I would recommend trying Aperture priority mode, simply because controlling the depth of field is most important. You can put a limit on your min shutter speed in your camera, lets say to 1/60 sec, and use auto ISO, set a maximum ISO at either 3200 or 6400, I do not know how can your camera deal with high ISO. (If you shoot street and people then limit your min shutter speed to 1/250). 

The camera will then keep the lowest possible ISO by setting the shutter speed as slow as possible to get to ISO 100, but it will never go slower than that, unless the ISO riches its set maximum. That only happens with really poor light. 

This will free your mind to focus on creative tasks, you will learn to set the right depth of field and your images will always come out crisp.  

Do not be afraid of high ISO, anything below 3200 usually is absolutely fine these days, some cameras handle 3200 and even 6400 just about as well.  A bit of digital noise is always a lesser evil than camera shake and soft focus.


----------



## duehew (Dec 2, 2015)

sashbar said:


> If you shoot shutter priority you need to learn what shuter speed you need to use for any particular scene. The Auto mode used ISO 400 and 1/125 sec. which is absolutely fine.
> 
> With shutter priority you selected 1/2 sec, it is waaaaay too slow for a hand held shot. No wonder the image is so soft, it could be much worse with that speed.
> 
> ...


Thanks for all your input, give me more things to try. I went with Shutter because I wanted to try blurring water flow. You have given me more ideas. Thank you.


----------



## Ysarex (Dec 2, 2015)

duehew said:


> killerseaguls said:
> 
> 
> > I'm confused as to why it auto changes the settings completely different in full auto to shutter auto.
> ...



Your camera looks like it's working properly. The two photos look different because they are exposed differently. The second photo has been exposed much more. You camera in shutter priority mode tried to lower the exposure to match the first exposure but it ran into a physical wall that wouldn't allow it to go any further -- that was the f/stop setting. The camera made the f/stop as small as it could but that wasn't enough.

Joe


----------



## wfooshee (Dec 3, 2015)

Deciding you wanted a slow shutter to blur the water, therefore switching to shutter priority, is exactly the right way to proceed.

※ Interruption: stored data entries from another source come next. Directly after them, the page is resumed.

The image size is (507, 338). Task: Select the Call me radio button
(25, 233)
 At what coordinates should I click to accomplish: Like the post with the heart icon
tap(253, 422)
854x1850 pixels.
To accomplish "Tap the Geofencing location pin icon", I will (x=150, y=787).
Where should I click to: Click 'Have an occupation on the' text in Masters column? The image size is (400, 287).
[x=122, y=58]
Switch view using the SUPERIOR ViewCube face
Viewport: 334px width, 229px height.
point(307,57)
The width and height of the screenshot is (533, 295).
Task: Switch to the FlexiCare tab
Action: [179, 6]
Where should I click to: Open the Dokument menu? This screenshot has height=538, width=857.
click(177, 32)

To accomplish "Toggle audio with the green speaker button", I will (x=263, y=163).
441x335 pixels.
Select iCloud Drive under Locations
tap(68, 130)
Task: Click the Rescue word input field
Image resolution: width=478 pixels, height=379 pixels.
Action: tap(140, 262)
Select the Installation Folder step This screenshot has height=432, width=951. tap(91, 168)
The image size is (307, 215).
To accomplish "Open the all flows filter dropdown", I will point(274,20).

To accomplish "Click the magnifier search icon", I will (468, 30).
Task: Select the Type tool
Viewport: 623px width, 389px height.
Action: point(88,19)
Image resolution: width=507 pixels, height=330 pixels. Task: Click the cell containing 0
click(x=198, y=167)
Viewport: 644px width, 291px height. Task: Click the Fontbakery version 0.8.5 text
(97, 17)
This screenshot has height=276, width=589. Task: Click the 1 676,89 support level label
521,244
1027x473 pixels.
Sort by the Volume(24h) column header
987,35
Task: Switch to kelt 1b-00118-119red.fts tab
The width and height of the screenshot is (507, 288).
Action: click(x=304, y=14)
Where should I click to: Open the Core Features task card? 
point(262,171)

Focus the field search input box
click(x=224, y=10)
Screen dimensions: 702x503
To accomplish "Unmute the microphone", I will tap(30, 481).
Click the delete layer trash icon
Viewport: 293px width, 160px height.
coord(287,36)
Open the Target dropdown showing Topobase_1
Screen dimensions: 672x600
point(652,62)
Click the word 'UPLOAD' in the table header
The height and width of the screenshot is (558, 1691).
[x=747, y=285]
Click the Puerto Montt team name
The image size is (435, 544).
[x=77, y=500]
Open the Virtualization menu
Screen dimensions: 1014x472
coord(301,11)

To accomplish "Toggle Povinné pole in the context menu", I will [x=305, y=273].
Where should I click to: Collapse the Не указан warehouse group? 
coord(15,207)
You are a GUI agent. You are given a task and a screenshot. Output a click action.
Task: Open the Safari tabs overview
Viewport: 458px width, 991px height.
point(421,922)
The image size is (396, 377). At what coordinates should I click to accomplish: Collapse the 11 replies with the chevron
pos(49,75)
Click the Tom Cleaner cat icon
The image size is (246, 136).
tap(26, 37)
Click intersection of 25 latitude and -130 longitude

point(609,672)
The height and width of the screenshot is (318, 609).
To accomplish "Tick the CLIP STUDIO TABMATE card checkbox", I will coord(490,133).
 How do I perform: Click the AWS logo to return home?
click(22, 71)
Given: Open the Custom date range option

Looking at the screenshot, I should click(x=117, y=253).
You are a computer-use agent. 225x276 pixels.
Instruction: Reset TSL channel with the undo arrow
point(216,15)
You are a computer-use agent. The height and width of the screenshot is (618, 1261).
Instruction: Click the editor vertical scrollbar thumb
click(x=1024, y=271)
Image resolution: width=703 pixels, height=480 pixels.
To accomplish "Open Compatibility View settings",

Shutter time was the important factor in your planning, therefore shutter speed _is_ your priority in the exposure. Unfortunately you haven't quite accounted for the other two legs of the exposure triangle, aperture and ISO, or for being able to hold the camera for that long.

Your first exposure, auto, was 1/125, f:5.6, ISO 400. Changing the shutter speed to 1/2 second to blur the water is a change of seven stops of exposure, so you have to reduce the ISO and/or reduce the aperture to make that difference work.

The lens only goes to f:16, apparently, since that's what was selected by the shutter priority metering. f:5.6 to f:16 is a 4-stop difference, so we still need to reduce exposure by 3 stops.

Either you or the camera (if you have auto-ISO on) reduced the ISO from 400 to 100, again as far as it could go. That's two stops of exposure.

So you slowed the shutter speed (increased exposure) by seven stops, then closed the aperture (decreased exposure) by 4 stops and reduced ISO (decreased exposure) by two stops. You're still a stop over-exposed.

And none of that accounts for camera motion during that half second. You _have_ to steady the camera somehow, either on a tripod or at least a monopod, to use shutter speeds that long.


----------



## AlanKlein (Dec 3, 2015)

1/2 second is fine for blurring water flow.  Try other speeds as well.  Were you using a tripod?  If not, you have too.  Otherwise there will be movement in all of the photo creating that soft effect you mentioned, not something you want.  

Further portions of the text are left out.